(Data excerpts)
☆ ☆ ☆ ☆
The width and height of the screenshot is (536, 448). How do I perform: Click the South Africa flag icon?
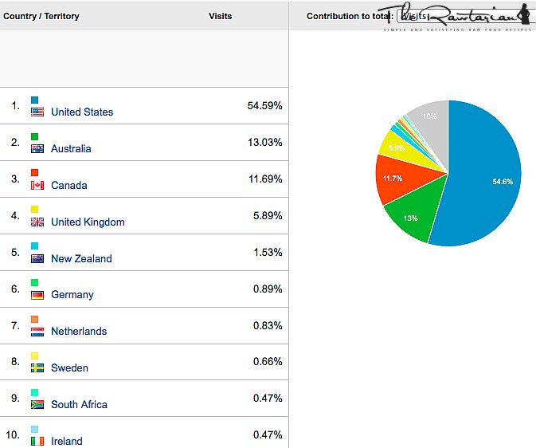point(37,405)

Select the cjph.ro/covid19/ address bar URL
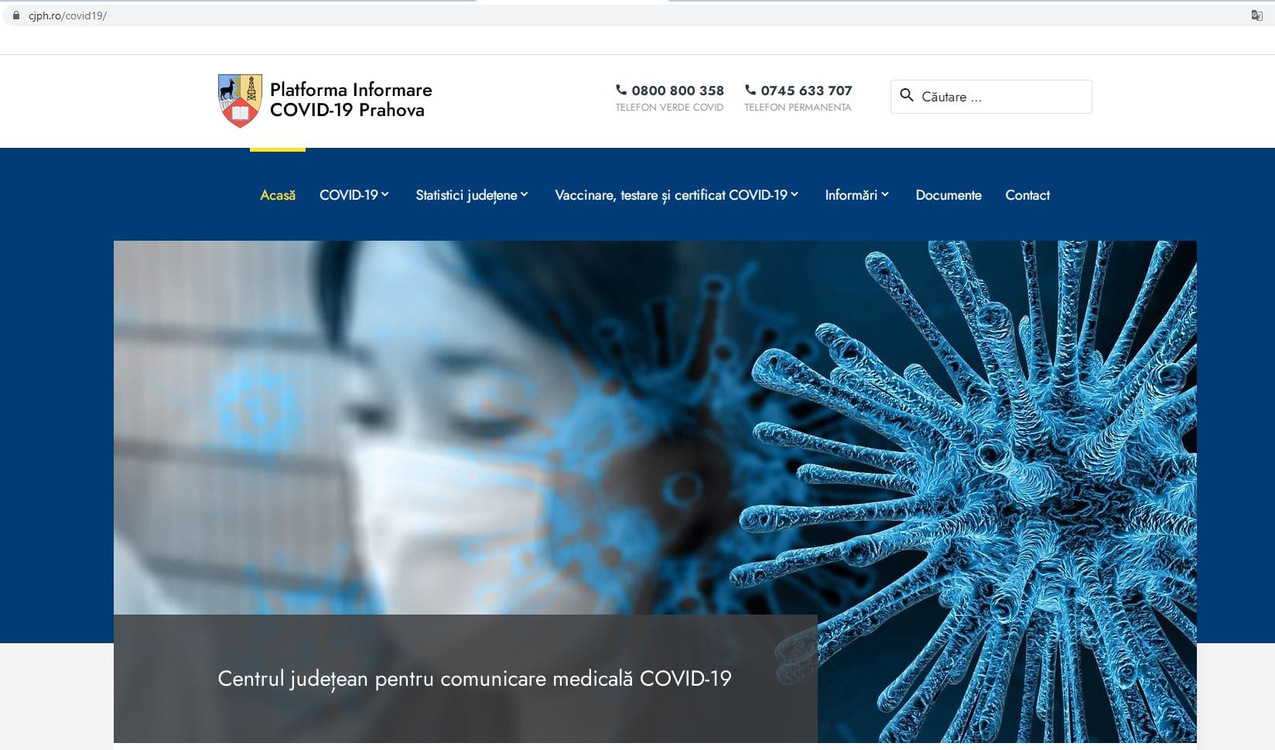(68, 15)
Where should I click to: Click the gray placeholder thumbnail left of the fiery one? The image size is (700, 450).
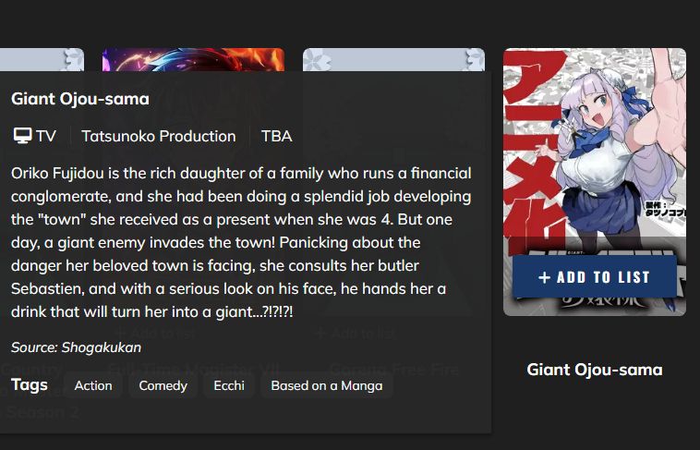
☆ ☆ ☆ ☆
• [TASK DETAILS]
Your copy should match the records above exactly, apart from the pictures, which stay out.

• [TASK OUTPUT]
The width and height of the screenshot is (536, 448). How do I perform: Click the South Africa flag icon?
point(37,405)

Select the cjph.ro/covid19/ address bar URL
(68, 15)
Where should I click to: Click the gray placeholder thumbnail left of the fiery one? The image size is (700, 450).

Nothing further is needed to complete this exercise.